In that sense, Agadir’s Boujloud is not becoming Halloween as much as it is becoming a local carnival with global references. The skins, drums, street procession, and Amazigh memory remain the foundation. But the surface has widened. It can now hold horned masks, fantasy robes, exaggerated silhouettes, painted faces, and anime-inspired looks.

The result is messy, colorful, and sometimes controversial. It also feels alive.

Why people call it Halloween anyway

Still, the Halloween label is not completely useless. For audiences outside Morocco, it gives a quick entry point. Boujloud has masks. Halloween has masks. Boujloud can scare children. Halloween plays with fear. Boujloud fills streets with strange figures. Halloween does the same in many cities.

That comparison also helps explain why Boujloud is so visually powerful online. A masked person wrapped in skins, moving through crowds to drums and music, immediately reads as something cinematic. It feels ancient, unsettling, and festive all at once.

In Agadir, Boujloud has also taken on a more organized carnival form. The city’s celebrations are mainly about singing, dancing, masquerading, and public street festivities during the Eid al-Adha period. 

That shift makes the Halloween comparison even more tempting. Once a ritual becomes a carnival, it becomes easier to photograph, promote, package, and compare with global festivals.

But something is lost if the label becomes too dominant.
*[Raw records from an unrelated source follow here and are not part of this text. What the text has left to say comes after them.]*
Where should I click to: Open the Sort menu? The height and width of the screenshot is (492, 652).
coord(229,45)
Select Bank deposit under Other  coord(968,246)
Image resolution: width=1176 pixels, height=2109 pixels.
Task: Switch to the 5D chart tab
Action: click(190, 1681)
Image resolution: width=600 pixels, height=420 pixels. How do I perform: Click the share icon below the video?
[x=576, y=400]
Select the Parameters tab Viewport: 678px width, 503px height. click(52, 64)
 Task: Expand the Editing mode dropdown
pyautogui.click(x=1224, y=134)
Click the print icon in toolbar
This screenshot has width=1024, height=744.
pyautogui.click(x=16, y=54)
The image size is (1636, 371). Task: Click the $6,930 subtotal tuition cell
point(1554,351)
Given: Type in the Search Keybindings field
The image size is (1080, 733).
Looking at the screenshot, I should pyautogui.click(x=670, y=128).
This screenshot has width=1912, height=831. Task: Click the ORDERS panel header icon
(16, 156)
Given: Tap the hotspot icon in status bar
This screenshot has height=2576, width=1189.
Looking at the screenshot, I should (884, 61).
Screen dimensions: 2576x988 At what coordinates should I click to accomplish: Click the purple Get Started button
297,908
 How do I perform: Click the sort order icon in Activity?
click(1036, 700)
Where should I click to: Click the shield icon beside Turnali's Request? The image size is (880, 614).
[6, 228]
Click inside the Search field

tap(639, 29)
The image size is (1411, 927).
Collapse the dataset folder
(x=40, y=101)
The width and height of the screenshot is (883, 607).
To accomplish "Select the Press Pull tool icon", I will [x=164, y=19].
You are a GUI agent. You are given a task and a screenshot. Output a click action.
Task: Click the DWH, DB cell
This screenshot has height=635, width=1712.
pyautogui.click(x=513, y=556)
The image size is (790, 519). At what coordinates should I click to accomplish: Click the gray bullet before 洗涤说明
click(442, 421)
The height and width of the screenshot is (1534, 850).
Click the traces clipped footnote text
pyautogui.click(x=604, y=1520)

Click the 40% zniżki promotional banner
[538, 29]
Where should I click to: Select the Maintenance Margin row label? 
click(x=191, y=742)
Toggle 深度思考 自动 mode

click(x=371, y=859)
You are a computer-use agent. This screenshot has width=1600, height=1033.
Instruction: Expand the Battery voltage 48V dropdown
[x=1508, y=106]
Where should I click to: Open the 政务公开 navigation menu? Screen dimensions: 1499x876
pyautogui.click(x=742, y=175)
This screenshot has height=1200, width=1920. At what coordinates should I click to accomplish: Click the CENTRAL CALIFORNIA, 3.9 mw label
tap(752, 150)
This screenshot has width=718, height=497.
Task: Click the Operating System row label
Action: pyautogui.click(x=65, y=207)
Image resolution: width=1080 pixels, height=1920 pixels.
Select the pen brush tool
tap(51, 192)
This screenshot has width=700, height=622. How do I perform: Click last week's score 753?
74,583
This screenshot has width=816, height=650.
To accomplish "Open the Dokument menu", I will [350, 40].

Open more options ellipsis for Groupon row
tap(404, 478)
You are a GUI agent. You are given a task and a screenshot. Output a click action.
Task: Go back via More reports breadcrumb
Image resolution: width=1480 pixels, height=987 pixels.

Between heritage and controversy

Boujloud also remains controversial. Some Moroccans see it as joyful heritage and a rare survival of Amazigh expressive culture. Others view it with suspicion, especially because of its animal imagery, its wildness, and claims that it carries pre-Islamic or pagan traces.

The Reddit discussion around the recent Agadir video captures that divide clearly. Some commenters defend the celebration as part of Moroccan and Amazigh culture, while others question its religious meaning, its modern costumes, or its distance from what they consider traditional practice.

Those debates are not new. Anthropologists have long argued over how to interpret the masquerade. Hammoudi’s work is important because it resists treating Boujloud as a leftover from some disconnected ancient past. Instead, it places the masquerade inside Moroccan religious and social life, especially in relation to Eid sacrifice.

That matters because Moroccan traditions are often layered. A single ritual can hold Amazigh memory, Islamic timing, village humor, social release, and modern carnival politics at the same time.

Boujloud is not clean or simple. That is exactly why it survives.

More than Morocco’s Halloween

So, is Boujloud Morocco’s Halloween?

The honest answer is: only if we are speaking loosely.

It is Morocco’s masked season. It is Morocco’s post-Eid street theater. It is Morocco’s man of skins, Morocco’s village carnival, and now, in places like Agadir, also a stage for youth costume culture and internet-era creativity.

It shares Halloween’s visual language of masks and fright, but its emotional and cultural grammar is different. Halloween is about visiting fear for fun. Boujloud is about letting the strange return to the community, briefly and loudly, after one of the most solemn moments in the Muslim calendar.

That is why Boujloud should not need Halloween to make sense. The comparison may help outsiders look, but Morocco’s tradition deserves to be understood on its own terms.

In the end, Boujloud is not Morocco copying Halloween, and it is not a Moroccan version of an imported holiday. It is a local ritual with its own timing, smell, noise, memory, and now, perhaps, anime-colored imagination.